→ EXERCISE
Please set down each record exactly as it appears, but leave out any pictures.

── PROVIDED MATERIAL

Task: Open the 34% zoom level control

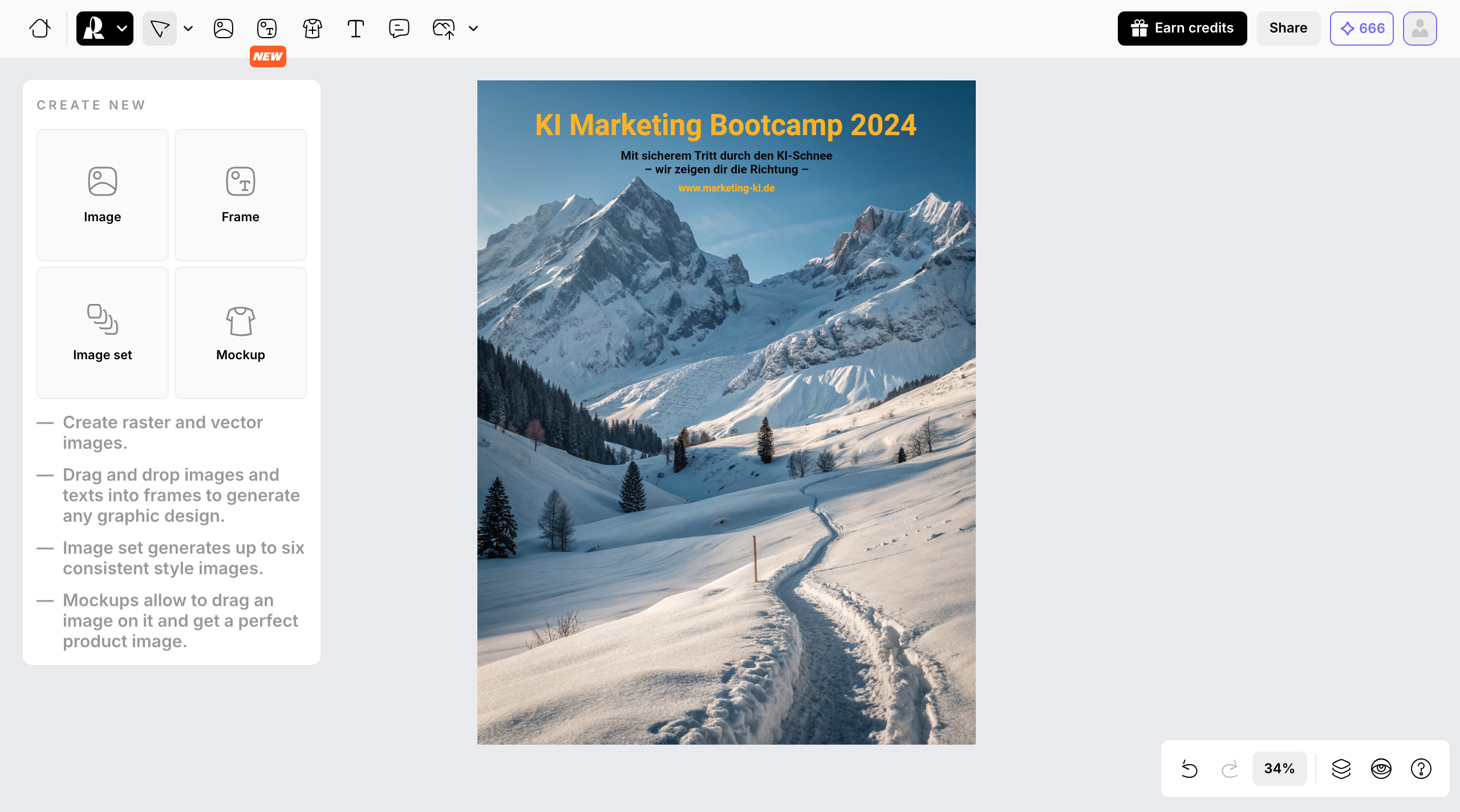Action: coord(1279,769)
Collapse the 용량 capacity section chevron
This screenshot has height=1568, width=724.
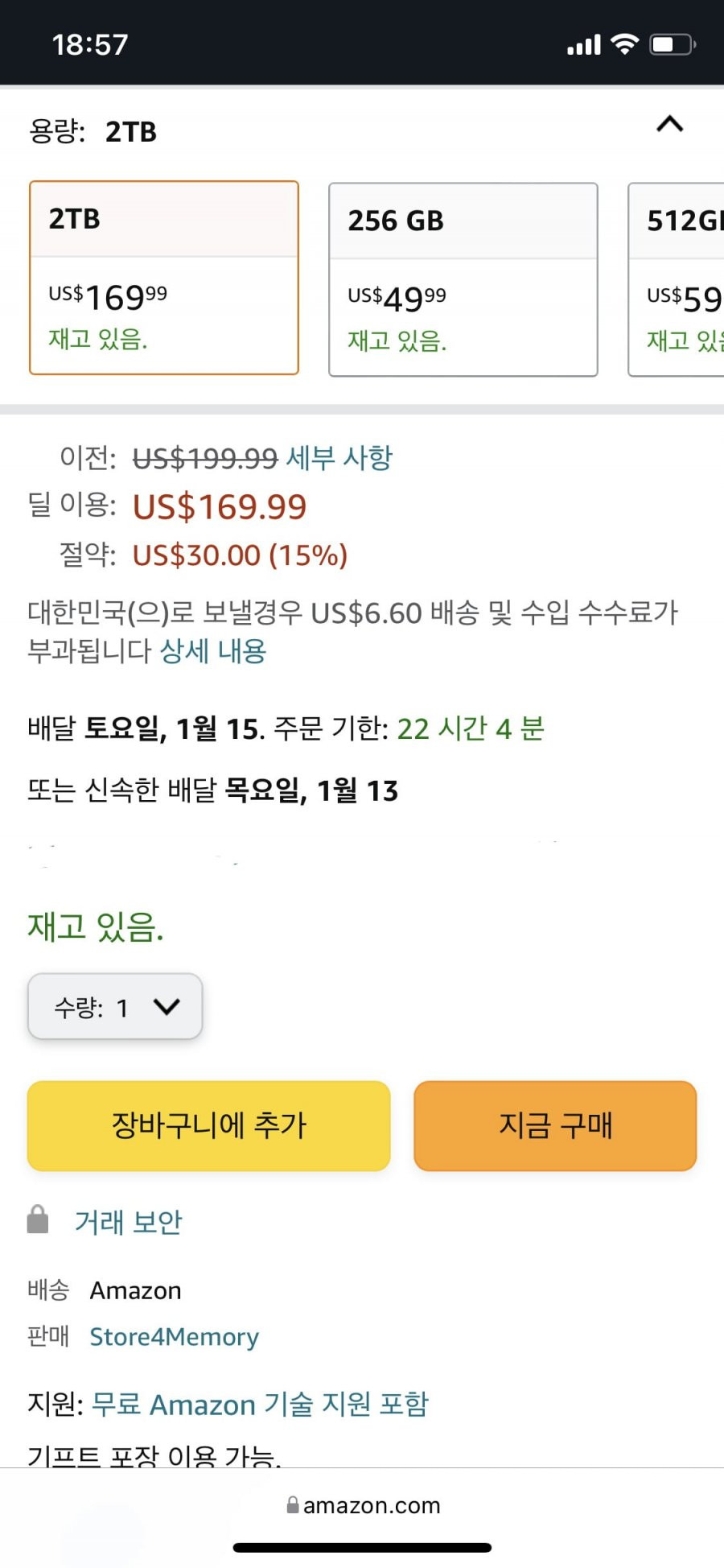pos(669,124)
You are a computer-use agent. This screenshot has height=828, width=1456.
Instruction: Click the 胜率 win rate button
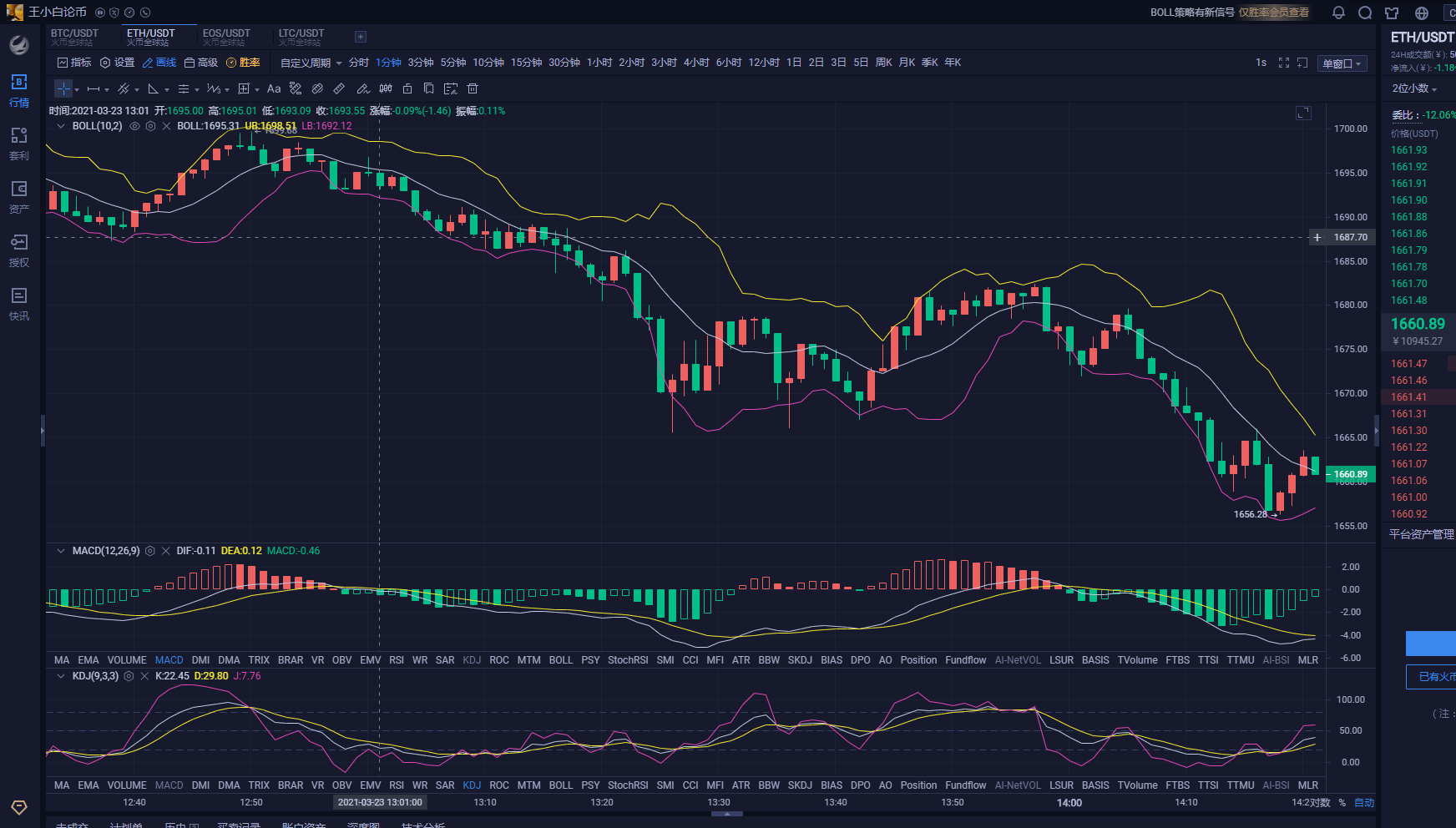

────

→ EXERCISE RESULT
Task: Open the 34% zoom level control

Action: coord(1279,769)
Collapse the 용량 capacity section chevron
This screenshot has height=1568, width=724.
pos(669,124)
You are a computer-use agent. This screenshot has height=828, width=1456.
Instruction: Click the 胜率 win rate button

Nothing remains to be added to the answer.